Ugo Monye hopes new RFU group can help everyone feel rugby is 'for them'
- Published
Ex-England wing Ugo Monye hopes that as chair of a new Rugby Football Union advisory group he can help everyone feel rugby "is a game for them".
Monye will lead the independent diversity and inclusion advisory group which will "shape plans" and "challenge the RFU on its progress" in the area.
"It's important that we get this right so that anyone, from anywhere, feels rugby is a game for them," Monye said.
"The RFU has made diversity and inclusion a core priority."
He added: "Clear plans are being worked on that should make a substantive difference to the game."

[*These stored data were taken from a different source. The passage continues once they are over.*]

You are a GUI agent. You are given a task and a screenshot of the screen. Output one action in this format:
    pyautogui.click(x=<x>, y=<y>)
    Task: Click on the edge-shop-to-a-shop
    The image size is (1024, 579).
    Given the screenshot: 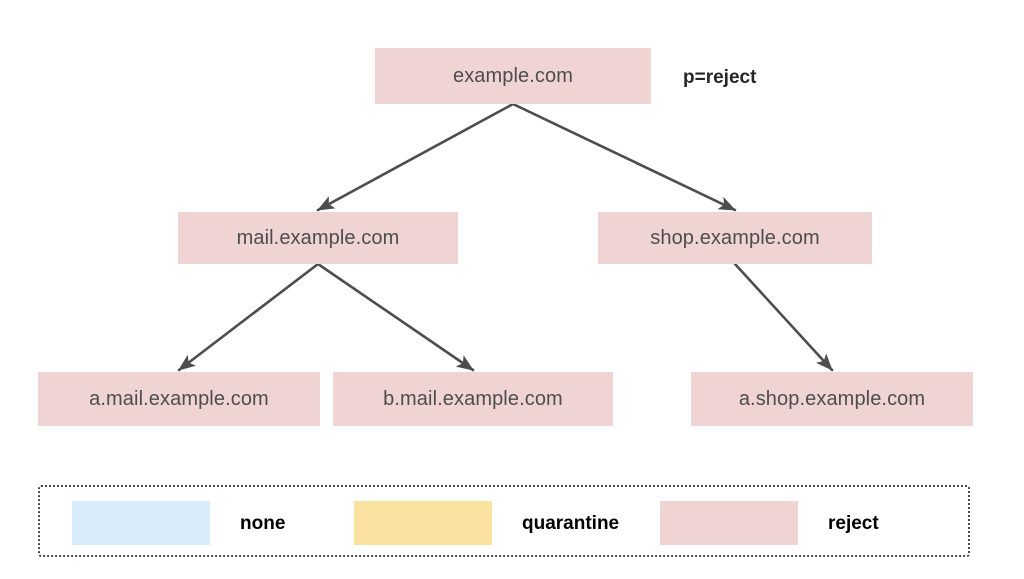 What is the action you would take?
    pyautogui.click(x=784, y=317)
    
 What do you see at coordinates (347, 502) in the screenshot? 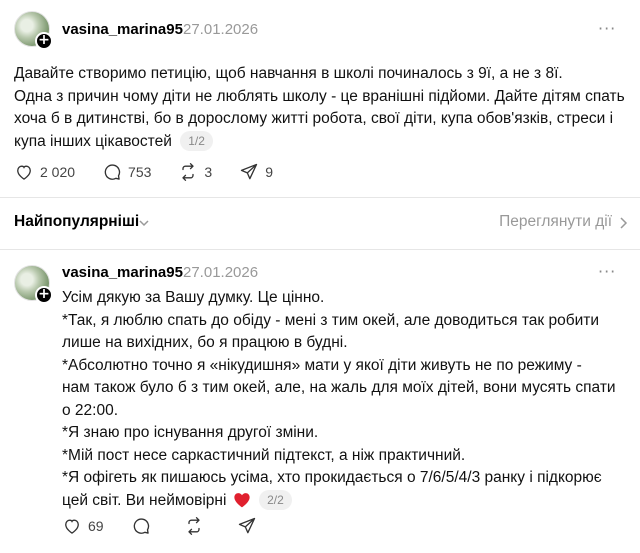
I see `reply-line: цей світ. Ви неймовірні 2/2` at bounding box center [347, 502].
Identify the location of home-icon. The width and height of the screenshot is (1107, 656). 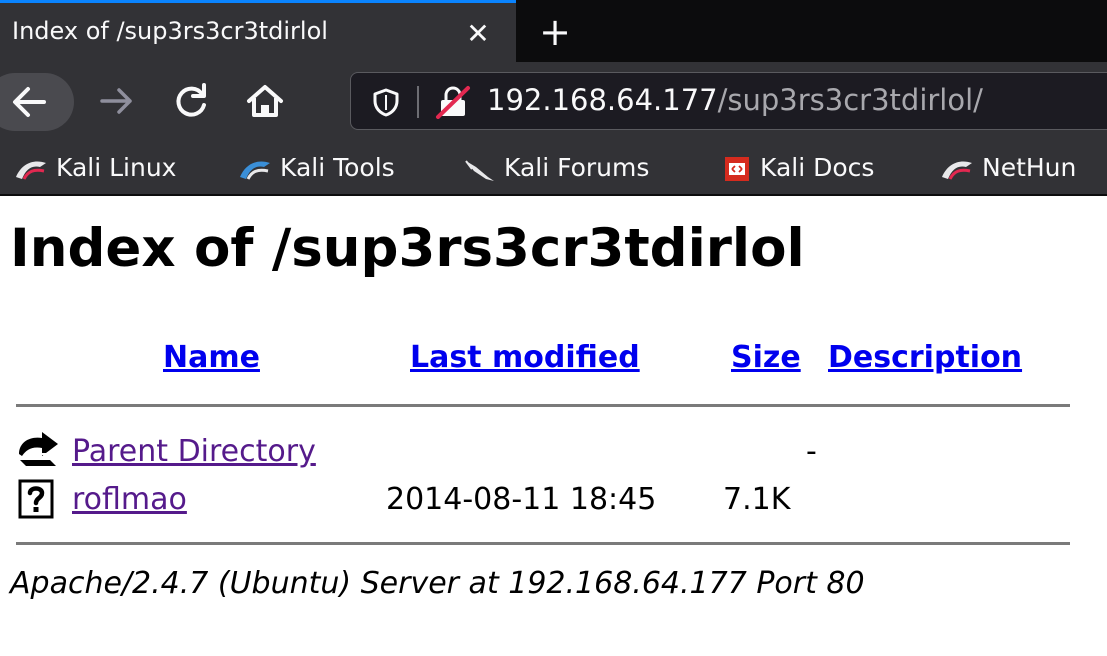
(265, 101).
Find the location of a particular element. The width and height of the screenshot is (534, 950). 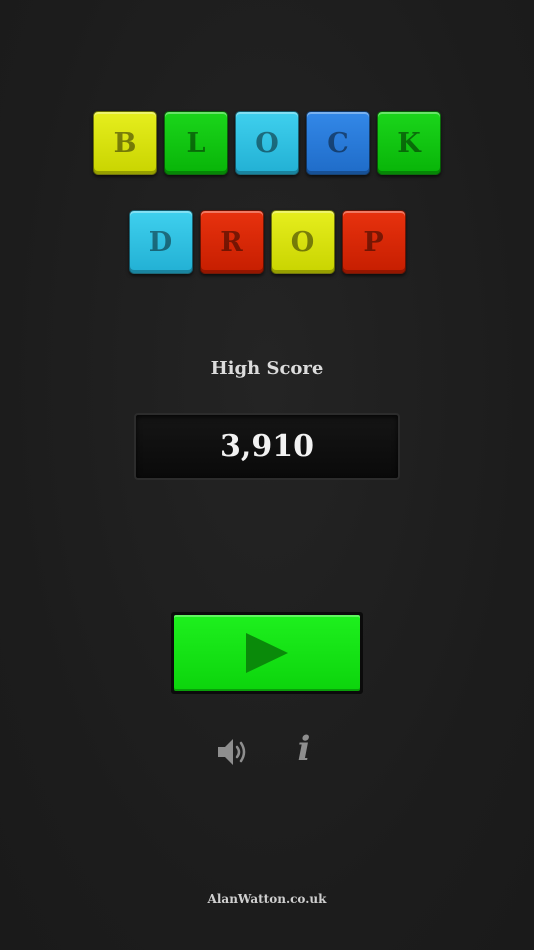

title-word-block: B L O C K is located at coordinates (267, 143).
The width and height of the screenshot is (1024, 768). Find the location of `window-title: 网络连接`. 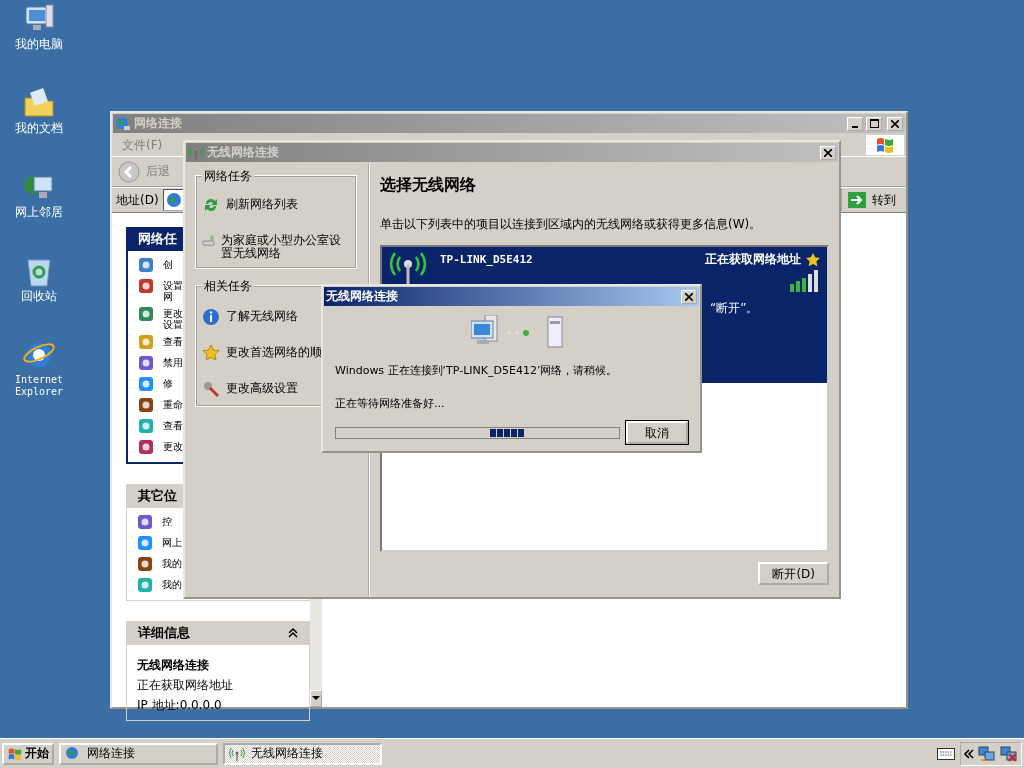

window-title: 网络连接 is located at coordinates (158, 124).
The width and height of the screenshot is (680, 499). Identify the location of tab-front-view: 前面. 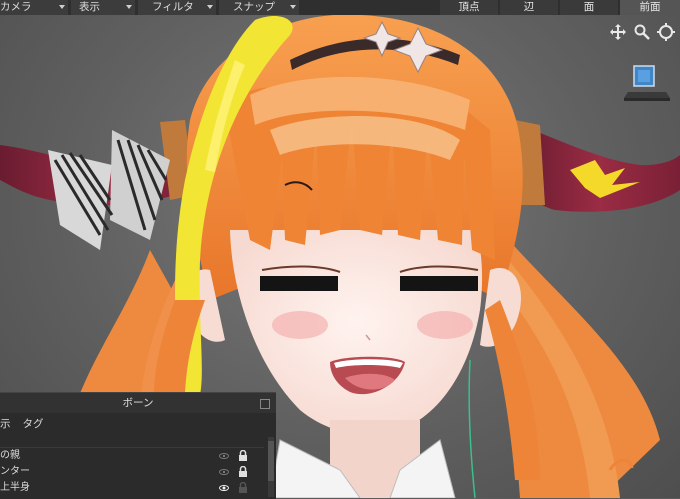
(650, 8).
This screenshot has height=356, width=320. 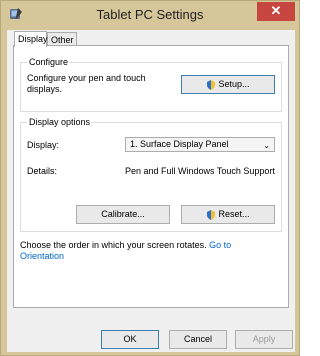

Former England World Cup winner and current Wasps Ladies director of rugby Giselle Mather is vice-chair of the group, which the RFU hopes will help the sport "reflect the diversity in society".
The RFU said the "priority areas for action" are currently "ethnicity, gender, socio-economic status, sexual orientation and age".
'I do not think rugby is an elite sport'
Monye said that over the past 12 months there had been "a lot of acknowledgement about diversity and inclusion" in the sport, with a silence being observed before international games to mark Rugby Against Racism.
The former British and Irish Lion said he felt "fortunate" for the experiences he has had in rugby and he now wants to "widen that experience to lots of other kids".
A 2019 report entitled Elitist Britain found that 37% of male British rugby union internationals attended fee-paying schools. Across the wider population, 7% of people were privately educated.
"When I played on the World Sevens Series I was regarded as the quickest on the series, as well as in the Premiership, but at my state school I wasn't the quickest guy in my year," Monye said.
"There are lots of talented kids that if they were exposed to rugby and the community of rugby, who knows what they might be able to achieve?
"Rugby has forever had this elite tag. It has elite roots, but I do not think it is an elite sport."
RFU wants rugby to be 'open and inclusive'
Some of the goals outlined by the RFU include increasing attendance of under-represented groups at Twickenham, increasing the number of female players and players from lower socio-economic groups and having a female coach or match official involved with every Premier 15s club.
The RFU is also aiming to increase representation of people from ethnically diverse communities on its board and executive and leadership team, as well as women and non-binary people.
It is aiming for 50% of its workforce "to be from under-represented groups" by 2025.
RFU chief executive Bill Sweeney said: "To be able to draw on the wealth of knowledge, experience and expertise in this group will be invaluable to us as we embark on plans to increase diversity in our sport and ensure it is open and inclusive to all."